# Problem

Given an integer $N$, find its number of divisors.

For example, $12$ has the following divisors $1,2,3,4,6$ and $12$. So its number of divisors is $6$.

# Number Of Divisors Function: $NOD(N)$ or $\sigma_{0}(N)$

Number of Divisors of N is also called $\sigma_{0}(N)$. That’s just a fancy way of asking for the number of divisors of N. You can read more on it from Wiki. I will refer to Number of Divisors of $N$ as either $\sigma_0(N)$ or $NOD(N)$. They both mean same.

# Brute Force Method O(N)

Anyways, what is the easiest way to find Number of Divisors (NOD)? We can try to divide $N$ with all numbers from $1-N$ and keep count of how many of those numbers divide $N$. This will definitely work, but obviously we need to do better.

# Optimized to O($\sqrt{N}$)

In “Primality Test – Naive Methods, we established that if we can write $N=A \times B$, then one of ${A,B}$ must be $<=\sqrt{N}$.

So using that same idea we can find NOD by simply looping till $\sqrt{N}$ and check if that particular number divides $N$. If it doesn’t then it is not a divisor and if it does then we found a ${A,B}$ pair of divisors. If $A \neq B$, then we add $2$ to result, otherwise we add $1$.

## Examples

Suppose $N=24$. We need to loop till $\lfloor {\sqrt{24}} \rfloor= 4$. We get the following pairs of divisors, ${1,24}, {2,12}, {3,8}, {4,6}$. So our answer is $8$.

Let’s try again with $N=36$. We need to loop till $\lfloor {\sqrt{36}} \rfloor= 6$. We get the following pairs of divisors, ${1,36}, {2,18}, {3,12}, {4,9}, {6,6}$. So our answer is $9$. Notice that the last pair does not satisfy the condition $A \neq B$. So we add one for that pair.

This brings out an interesting observation. NOD of $N$ is always even except for when $N$ is a perfect square.Because whenever $N$ is perfect square, $\sqrt{N}$ would be its divisor and it will form a pair with itself.

## Code Using Loop till $\sqrt{N}$

int NOD ( int n ) {
int res = 0;
int sqrtn = sqrt ( n );

for ( int i = 1; i < sqrtn; i++ ) {
if ( n % i == 0 ) res += 2; // Found a divisor pair {A,B}
}

// Need to check if sqrtn divides n
if ( n % sqrtn == 0 ) {
if ( sqrtn  sqrtn == n ) res++; // If n is perfect square
else res += 2; // Not perfect square
}

return res;
}


We loop from $1$ to $\sqrt{N}-1$ at line 5. Then at line 10, we handle $\sqrt{N}$ seperately.

**Dataset**
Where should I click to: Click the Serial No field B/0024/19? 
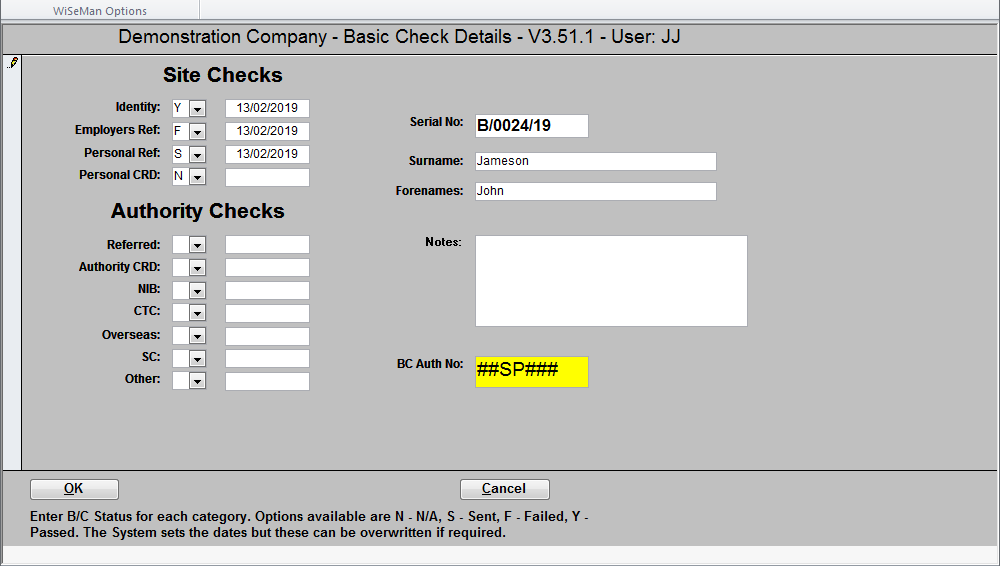(x=531, y=126)
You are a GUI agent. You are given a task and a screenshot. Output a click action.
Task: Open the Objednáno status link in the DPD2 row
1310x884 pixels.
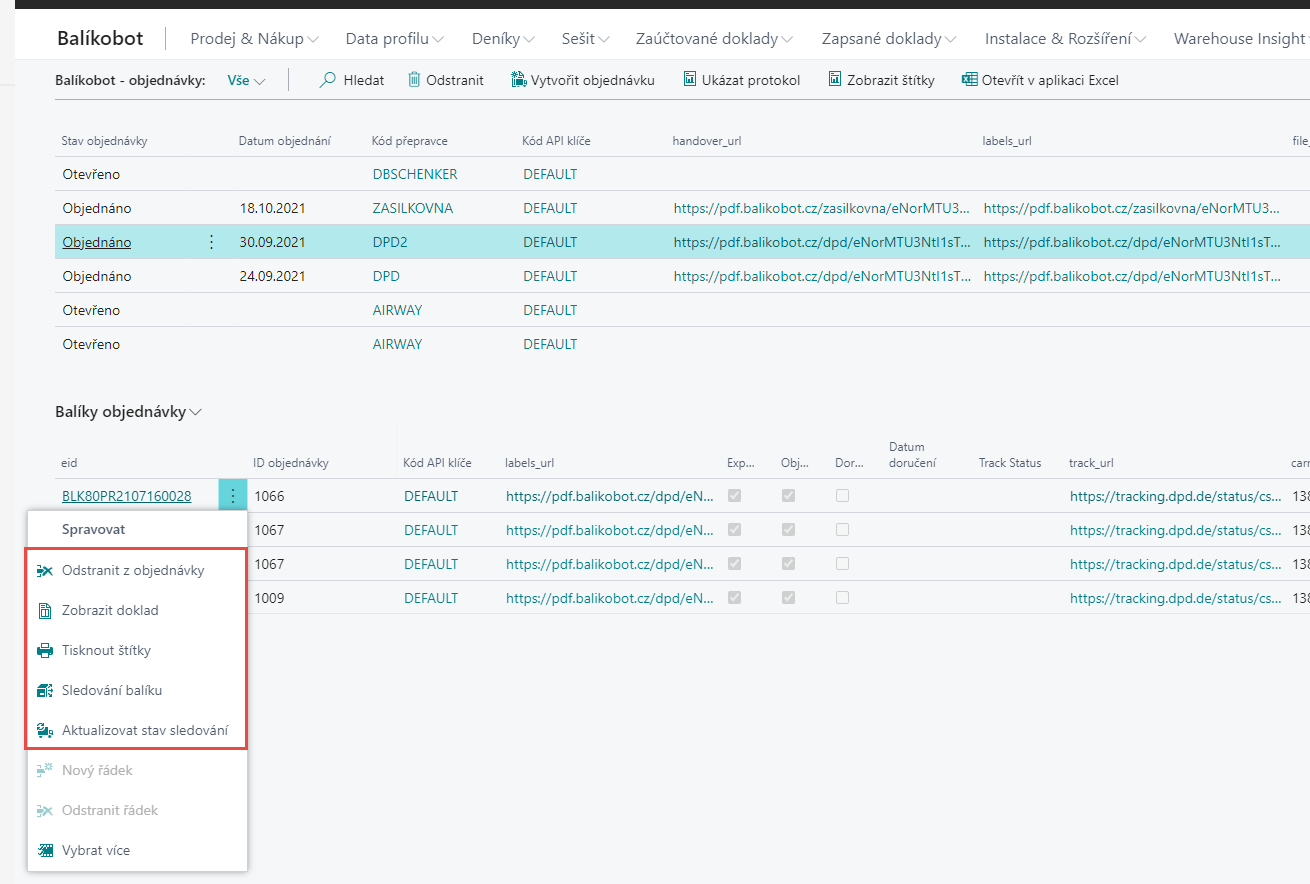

**Tasks to perform**
**1)** Answer these questions about the divisor-counting page:
(a) Which divisors of 12 does it list?
(b) For $N=24$, up to what number does the loop run?
(c) For which kind of $N$ does it say NOD is not even?
**2)** Copy out the whole listing word for word, leaving the pictures out.
The divisor-counting page and the listing have no connection to each other.

**Solutions**
**1)**
(a) $1,2,3,4,6$ and $12$
(b) $4$
(c) When $N$ is a perfect square

**2)**
Where should I click to: Click the Serial No field B/0024/19? 
(x=531, y=126)
You are a GUI agent. You are given a task and a screenshot. Output a click action.
Task: Open the Objednáno status link in the DPD2 row
1310x884 pixels.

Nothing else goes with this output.